Ao todo, foram cumpridos 13 mandados de prisão preventiva e 16 de busca e apreensão no Distrito Federal e em outros dois estados. As ações se concentraram principalmente na região da Estrutural, além de pontos em Ceilândia, Aparecida de Goiânia e São Paulo. A operação contou com apoio das polícias civis de Goiás e São Paulo.
De acordo com as investigações conduzidas pela Coordenação de Repressão às Drogas (Cord), 19 pessoas são alvo de indiciamento nesta fase, suspeitas de integrar a organização criminosa, além de participação direta no tráfico de entorpecentes e na lavagem de dinheiro.
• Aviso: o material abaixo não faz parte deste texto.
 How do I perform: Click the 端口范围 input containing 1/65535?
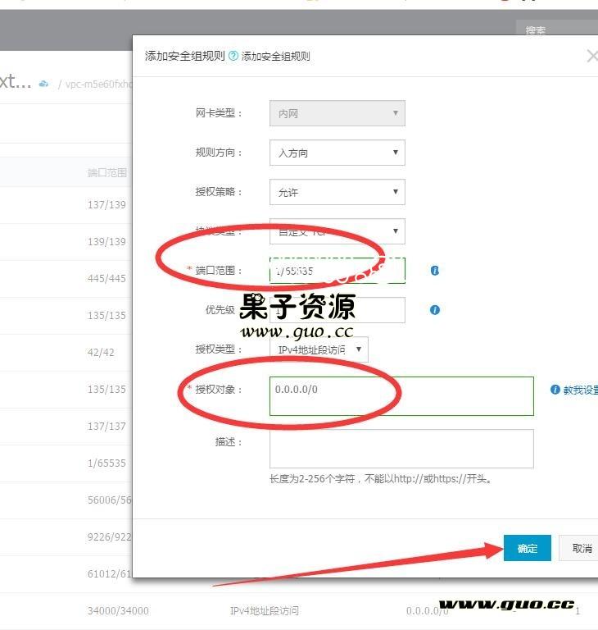pos(337,271)
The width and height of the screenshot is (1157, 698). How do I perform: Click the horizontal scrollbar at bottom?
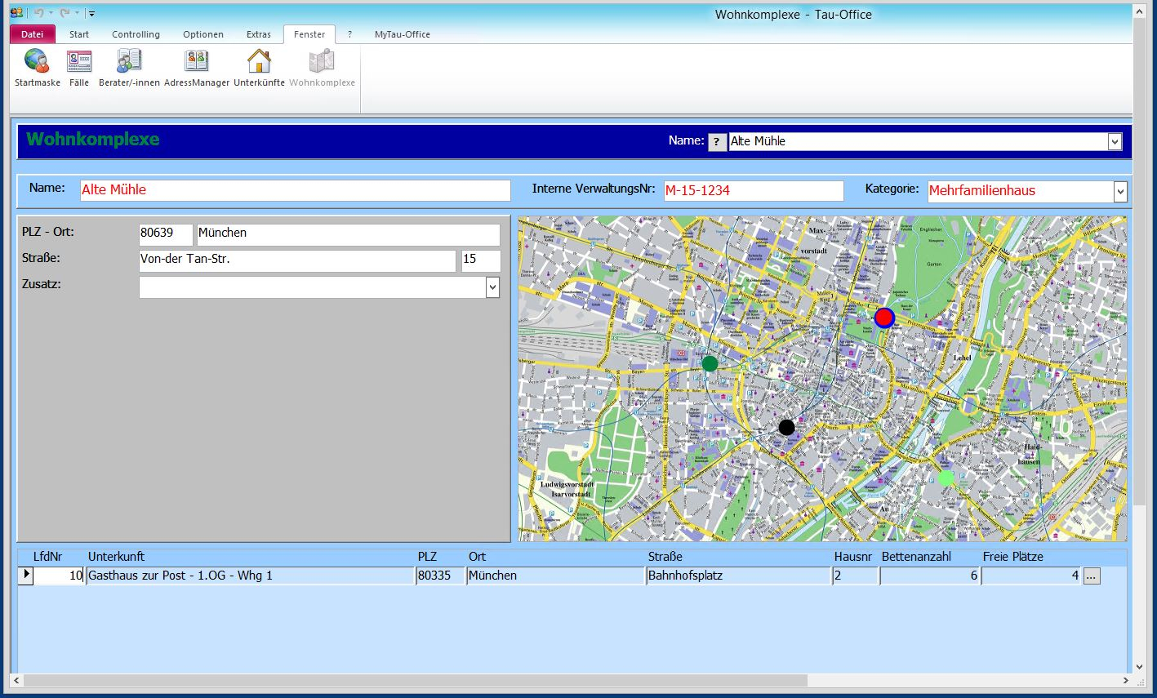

Na etapa anterior da operação, outras nove pessoas já haviam sido denunciadas pelos mesmos crimes. O apontado como líder do grupo também responde por lavagem de dinheiro e é considerado peça central no esquema.
As apurações indicam que a organização movimentou mais de R$ 60 milhões nos últimos quatro anos. Somente o líder teria sido responsável por transações superiores a R$ 12 milhões. Uma das empresas utilizadas para dar aparência legal aos valores ilícitos registrou mais de R$ 14 milhões em movimentações financeiras.
Segundo a polícia, o grupo atuava de forma estruturada, com divisão de funções e uso de empresas para ocultar a origem do dinheiro obtido com o tráfico.
Os investigados podem responder por organização criminosa, com penas de 3 a 8 anos de prisão; tráfico de drogas, com penas que variam de 5 a 15 anos; e lavagem de dinheiro, cuja punição pode chegar a 10 anos de reclusão.